A Beatriz le gustaba sentarse al
final de la clase, o en una esquina. No quería
tener su cara expuesta fácilmente al paso de las miradas de los
compañeros.
Era callada y retraída,
trabajadora y estudiosa, pero no alardeaba de ello, al revés, casi nunca
hablaba, ni respondía a las preguntas generales de los profesores, jamás
levantaba la mano para nada. Quizás por
eso, por parecer o ser apocada, en ocasiones, era objeto del pitorreo por parte
de algunos compañeros.
-A ver, la sinlengua, ¿es que no sabes la respuesta tan
lista como eres?- le decía burlonamente
a veces Héctor, un rubio sonriente y corpulento, que necesitaba llamar la
atención, ante alguna pregunta de los
profes.
-Eh, doña hormiguita, hoy también
habrás traído todos los deberes, ¿no?, preguntaba graciosilla Clara, la más
redicha de la clase.
El profe les hacía ver a estos
compañeros tan irrespetuosos lo perjudicial de su conducta, pero todo quedaba ahí. Además, a Beatriz tampoco parecía importarle demasiado, nunca
se lo tomaba a mal y, la mayoría de las veces, hacía acopio de fuerza y pasaba
de ellos. Iba a lo suyo y en paz.
Los gemelos eran otra cosa. Con
sus caras como toneles, ojos achinados y espaldas de gigantes; con ese gesto agresivo y desafiante, sí le daban
miedo. Fuera del instituto la habían retenido y amenazado alguna que otra vez,
pero ella nunca los denunció, ni se quejó. Frente a ellos, su otro yo interior,
más fuerte y animoso, no era suficiente.
Beatriz también era una chica
soñadora. En el rincón preferido de su cabeza siempre estaba tejiendo proyectos
y aspiraciones que le permitían llevar una vida paralela y que sabía armonizar
muy bien con su vida escolar, no siempre feliz.

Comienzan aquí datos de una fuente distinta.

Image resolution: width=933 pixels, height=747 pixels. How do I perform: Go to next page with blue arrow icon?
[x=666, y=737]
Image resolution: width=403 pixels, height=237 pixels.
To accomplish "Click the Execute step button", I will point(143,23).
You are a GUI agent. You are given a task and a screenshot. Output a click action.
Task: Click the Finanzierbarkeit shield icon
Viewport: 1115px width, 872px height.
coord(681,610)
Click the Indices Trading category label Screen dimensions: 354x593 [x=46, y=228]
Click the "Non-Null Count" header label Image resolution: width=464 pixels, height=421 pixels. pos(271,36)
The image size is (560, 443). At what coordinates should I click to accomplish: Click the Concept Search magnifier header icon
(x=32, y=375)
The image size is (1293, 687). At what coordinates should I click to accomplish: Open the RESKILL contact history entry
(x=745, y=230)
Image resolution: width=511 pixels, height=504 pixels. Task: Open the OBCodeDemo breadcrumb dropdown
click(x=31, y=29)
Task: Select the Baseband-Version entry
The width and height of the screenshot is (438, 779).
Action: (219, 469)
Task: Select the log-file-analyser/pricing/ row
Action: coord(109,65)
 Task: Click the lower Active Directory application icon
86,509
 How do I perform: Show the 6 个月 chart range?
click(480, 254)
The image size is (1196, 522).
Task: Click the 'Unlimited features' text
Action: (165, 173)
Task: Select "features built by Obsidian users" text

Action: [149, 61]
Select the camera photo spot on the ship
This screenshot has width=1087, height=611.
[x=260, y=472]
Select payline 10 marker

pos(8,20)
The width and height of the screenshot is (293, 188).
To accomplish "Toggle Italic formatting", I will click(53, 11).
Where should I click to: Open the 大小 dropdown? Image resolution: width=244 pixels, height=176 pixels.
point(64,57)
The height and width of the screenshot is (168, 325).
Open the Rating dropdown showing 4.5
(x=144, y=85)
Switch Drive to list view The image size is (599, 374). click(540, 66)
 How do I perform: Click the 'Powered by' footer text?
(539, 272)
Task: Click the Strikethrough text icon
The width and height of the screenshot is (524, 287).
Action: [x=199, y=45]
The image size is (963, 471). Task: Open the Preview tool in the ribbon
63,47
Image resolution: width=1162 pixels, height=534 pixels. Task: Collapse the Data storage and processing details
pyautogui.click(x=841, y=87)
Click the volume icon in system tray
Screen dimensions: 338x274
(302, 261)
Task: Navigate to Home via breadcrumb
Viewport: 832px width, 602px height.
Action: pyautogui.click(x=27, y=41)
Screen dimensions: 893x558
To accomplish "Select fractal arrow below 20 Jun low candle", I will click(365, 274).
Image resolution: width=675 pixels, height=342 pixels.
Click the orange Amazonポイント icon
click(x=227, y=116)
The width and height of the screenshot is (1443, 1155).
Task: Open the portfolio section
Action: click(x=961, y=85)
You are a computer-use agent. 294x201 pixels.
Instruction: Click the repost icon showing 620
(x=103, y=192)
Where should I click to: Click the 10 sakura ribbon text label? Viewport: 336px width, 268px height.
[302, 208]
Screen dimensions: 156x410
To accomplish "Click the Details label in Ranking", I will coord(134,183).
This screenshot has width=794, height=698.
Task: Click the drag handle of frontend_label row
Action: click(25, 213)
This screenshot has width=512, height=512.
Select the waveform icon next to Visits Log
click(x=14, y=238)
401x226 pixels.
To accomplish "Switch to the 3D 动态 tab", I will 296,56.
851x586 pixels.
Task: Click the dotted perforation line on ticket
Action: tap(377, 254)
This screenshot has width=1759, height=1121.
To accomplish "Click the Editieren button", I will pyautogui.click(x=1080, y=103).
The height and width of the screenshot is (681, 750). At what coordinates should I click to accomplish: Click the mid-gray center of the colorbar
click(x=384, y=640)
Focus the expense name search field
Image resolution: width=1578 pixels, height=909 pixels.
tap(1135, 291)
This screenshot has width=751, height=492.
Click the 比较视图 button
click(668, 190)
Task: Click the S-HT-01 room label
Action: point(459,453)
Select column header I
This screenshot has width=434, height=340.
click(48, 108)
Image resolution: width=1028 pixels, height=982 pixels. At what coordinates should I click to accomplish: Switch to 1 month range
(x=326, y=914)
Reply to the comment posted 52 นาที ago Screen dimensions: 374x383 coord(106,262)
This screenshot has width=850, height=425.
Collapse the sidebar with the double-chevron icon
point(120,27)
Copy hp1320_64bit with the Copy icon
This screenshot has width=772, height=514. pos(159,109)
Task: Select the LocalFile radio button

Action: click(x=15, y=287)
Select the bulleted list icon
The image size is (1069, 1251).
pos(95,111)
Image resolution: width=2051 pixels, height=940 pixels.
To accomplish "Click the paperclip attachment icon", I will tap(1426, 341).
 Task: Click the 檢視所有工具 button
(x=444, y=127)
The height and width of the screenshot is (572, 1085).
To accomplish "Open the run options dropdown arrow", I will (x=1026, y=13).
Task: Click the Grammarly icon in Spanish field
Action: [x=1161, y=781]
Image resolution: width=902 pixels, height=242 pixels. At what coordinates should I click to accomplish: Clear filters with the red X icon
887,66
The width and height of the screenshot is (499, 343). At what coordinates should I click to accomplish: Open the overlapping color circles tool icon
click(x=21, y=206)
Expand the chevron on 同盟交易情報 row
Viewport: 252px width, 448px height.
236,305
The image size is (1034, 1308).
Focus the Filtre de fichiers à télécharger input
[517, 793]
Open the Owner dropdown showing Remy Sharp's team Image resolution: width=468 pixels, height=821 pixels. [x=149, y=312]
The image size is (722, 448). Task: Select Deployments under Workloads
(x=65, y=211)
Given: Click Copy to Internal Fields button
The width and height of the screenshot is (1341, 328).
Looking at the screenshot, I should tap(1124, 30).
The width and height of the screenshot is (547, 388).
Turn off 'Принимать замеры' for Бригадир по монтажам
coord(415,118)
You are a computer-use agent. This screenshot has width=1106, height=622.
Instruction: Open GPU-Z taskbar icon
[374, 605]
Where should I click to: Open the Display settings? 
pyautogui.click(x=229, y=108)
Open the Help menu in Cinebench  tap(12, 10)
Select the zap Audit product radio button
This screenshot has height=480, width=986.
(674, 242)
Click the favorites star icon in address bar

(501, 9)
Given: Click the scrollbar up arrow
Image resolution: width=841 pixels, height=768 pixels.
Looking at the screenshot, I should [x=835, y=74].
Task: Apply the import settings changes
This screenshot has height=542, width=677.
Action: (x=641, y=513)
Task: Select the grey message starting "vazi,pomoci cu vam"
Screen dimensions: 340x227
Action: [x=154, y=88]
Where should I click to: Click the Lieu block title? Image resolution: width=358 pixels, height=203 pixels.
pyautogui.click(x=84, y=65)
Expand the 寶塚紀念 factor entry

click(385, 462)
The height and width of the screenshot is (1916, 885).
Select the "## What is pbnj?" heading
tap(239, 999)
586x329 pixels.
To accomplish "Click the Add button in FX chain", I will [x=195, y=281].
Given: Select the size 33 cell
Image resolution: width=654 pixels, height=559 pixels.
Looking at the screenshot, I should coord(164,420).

Su último deseo era realmente
difícil, inconcebible en una joven como ella, ni más ni menos que llegar a ser
la delegada de clase. El solo pensar en ello, ya le producía una risa interior,
un feliz desasosiego, una tierna
inquietud que cualquier contratiempo desaparecía inmediatamente de su cabeza.
La costumbre en su clase era, a
su profe le gustaba, que con cierta frecuencia
se cambiara de persona delegada de clase. Decía que era importante que
todos, aunque fuera por una sola vez, asumieran esa responsabilidad. Y esto se estaba maquinando ahora en el rincón
preferido de su cabeza.
Llegar a ser delegada de clase no
era cuestión de sorteo, de orden alfabético ni de nada parecido. El profe
convertía en candidatos a todos los que lo pretendieran y como tales, debían
expresar en un breve documento varios propósitos con los que aspiraban a
mejorar el ambiente y el trabajo en la
clase. ¡ Y, además, explicarlos!
Ya veía pasar por su cerebro,
como si fuera la televisión, las imágenes con las miradas pícaras, las risas
burlonas, los gestos provocadores de sus compañeros más fanfarrones. Pero para
eso tenía su otra vida secreta, para hacer frente a lo que viniera. Y se
dispuso a prepararlo todo.
Cuando tuvo elaborado el
documento con sus pretensiones, se lo entregó a su profe, como estaba previsto.
Con este primer paso, ya estaba
satisfecha, contenta, ya era candidata oficial. Ahora tenía que exponer y defender sus deseos ante los compañeros, y se
fue preparando. Durante dos días ensayó frente al espejo. Y se gustó.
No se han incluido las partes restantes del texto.